I realize now that I owe The Lucksmiths some fanmail.

Well, it wasn't San Francisco, but I guess that doesn't matter. It could have been anywhere. Anyway, it was a long time ago. He told me to wait and that he would be back before I even knew he was gone. And I did wait, but he didn't come back. And all I could think about was how he had gone. You've probably heard this all before. You may even know what it's like. You go through stages of thinking, when something like this happens. First you tell yourself that it's okay; any minute now, any minute, he'll be back. After a while and he isn't back yet you try to make-up excuses for him. Maybe he's really busy, maybe he has a million things to do, maybe he's staying up in a lone castle in a deserted old country where the nearest phone is a million miles away.
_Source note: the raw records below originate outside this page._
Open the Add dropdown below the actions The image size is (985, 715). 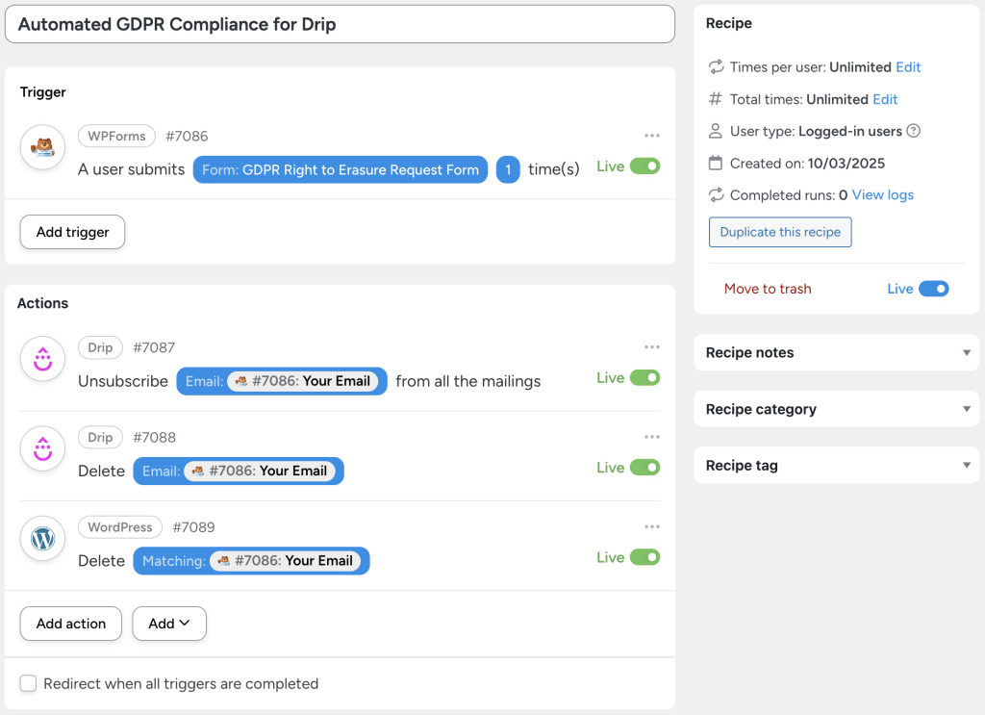pos(168,624)
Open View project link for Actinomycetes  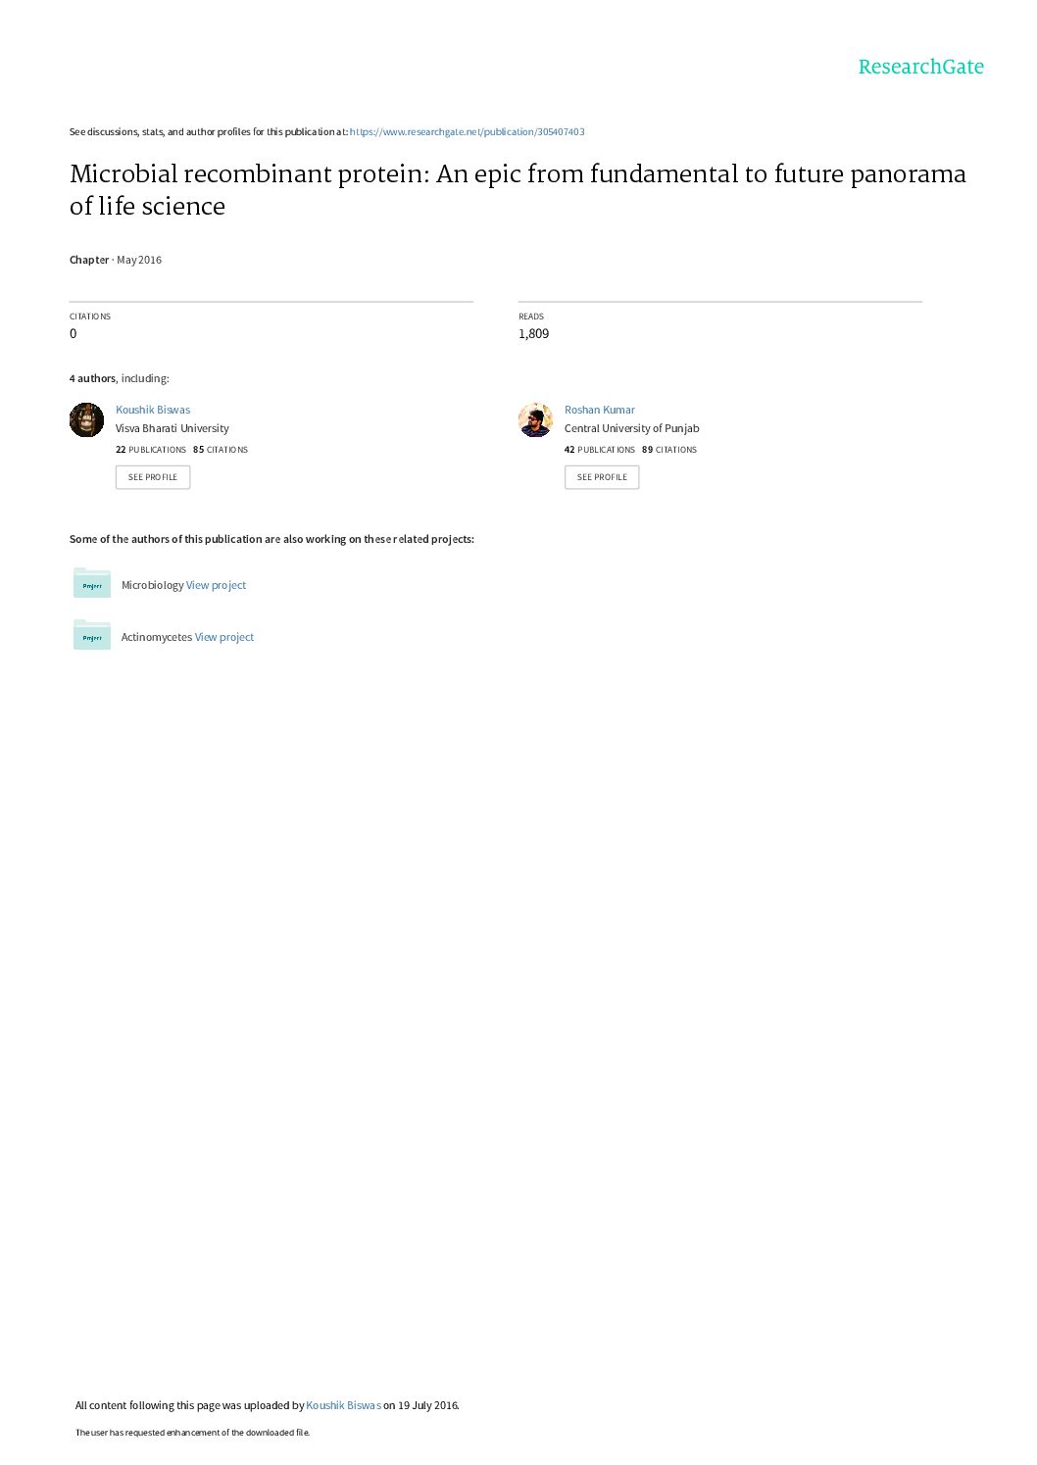point(224,637)
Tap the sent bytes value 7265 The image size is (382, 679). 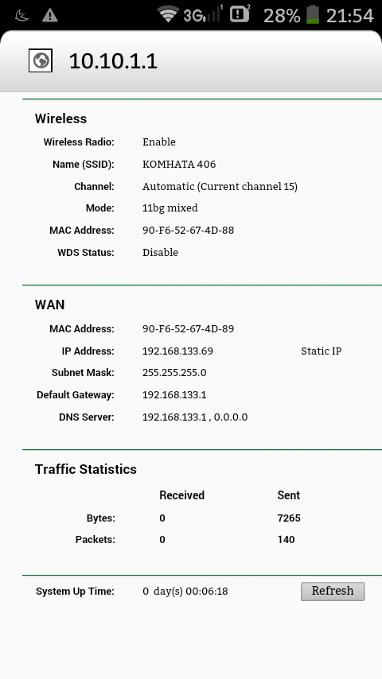[x=289, y=518]
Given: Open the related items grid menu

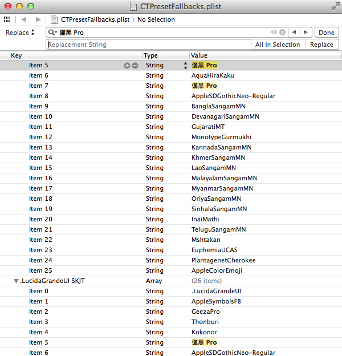Looking at the screenshot, I should click(x=7, y=19).
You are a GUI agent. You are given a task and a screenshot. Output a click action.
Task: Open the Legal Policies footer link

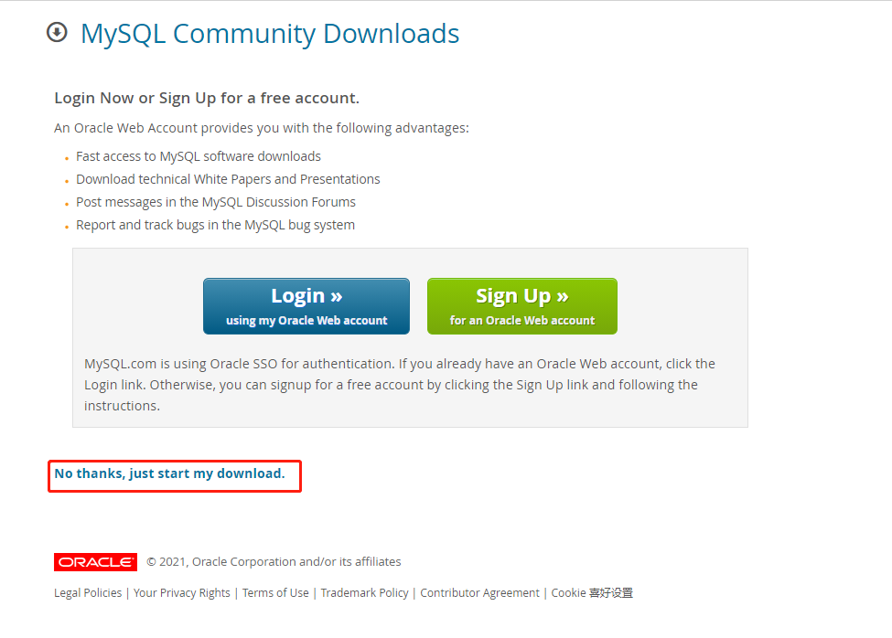tap(88, 592)
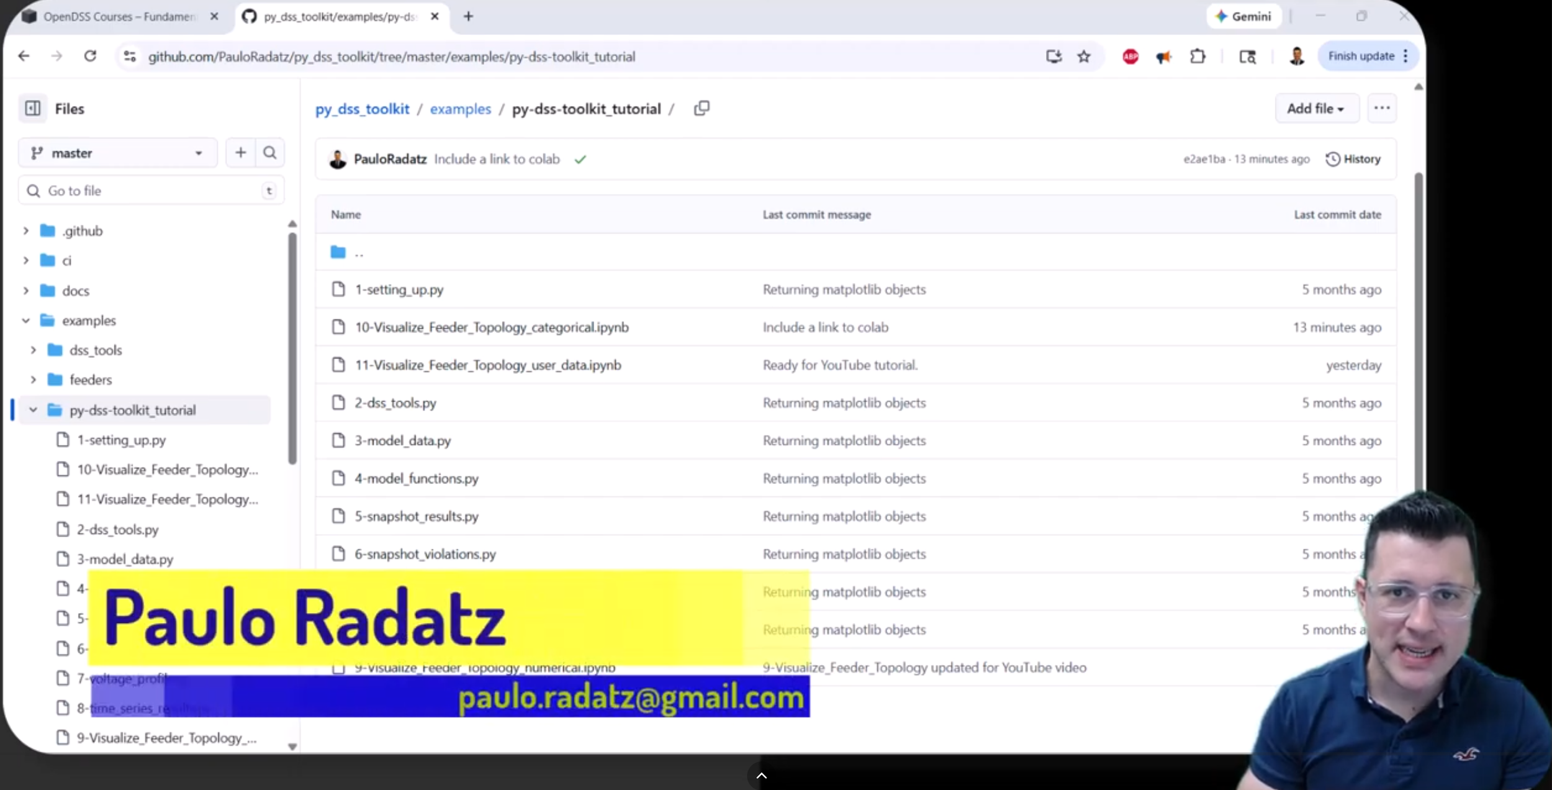Viewport: 1552px width, 790px height.
Task: Click the Gemini button
Action: (1243, 17)
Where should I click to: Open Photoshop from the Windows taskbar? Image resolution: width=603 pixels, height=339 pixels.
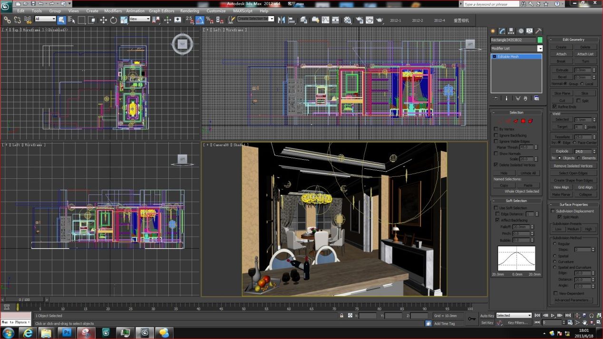[66, 332]
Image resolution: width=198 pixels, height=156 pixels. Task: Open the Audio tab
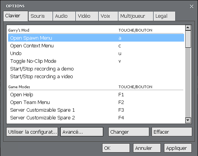point(64,16)
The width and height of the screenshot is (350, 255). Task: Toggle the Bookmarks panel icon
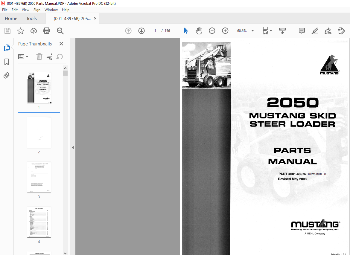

On horseback. And then after another while, you start panicking. Oh my god, something has happened. He's broken a leg - no, both legs - and he can't walk. He fell and broke his hands and his neck and he's paralyzed. He was mugged and stabbed and they found him and brought him to the hospital, where he's just woken up and realized that you've been waiting to hear from him all this time. Then you realize that you're starting to sound like a character from a Dorothy Parker story - except even more ridiculous. And for the first time, you're just about sad and tired enough to be honest with yourself. Maybe he's not coming back. Maybe you were just never that important to him.

I wish I could say I learned my lesson, but I don't really know if there was one to learn. If there was one, it might have been lost on me. Maybe I could end by saying something like, this is why I'm not good at goodbye's, but that isn't the point either. And anyway, who is? Or maybe I could end by saying this is a story of the summer someone made me break my heart, but all I can hear, and rightly so, is a voice in my head saying "Sister, join the club."



So, tell me yours.
 
 
Mood: okay
Music: The Chapter in Your Life Called San Francisco by The Lucksmiths
 
 
dizzy miss lizzy
16 April 2008 @ 07:39 pm
You're Gonna Make Me Lonesome When You Go by Bob Dylan

Sometimes, a song by Bob Dylan is all you need.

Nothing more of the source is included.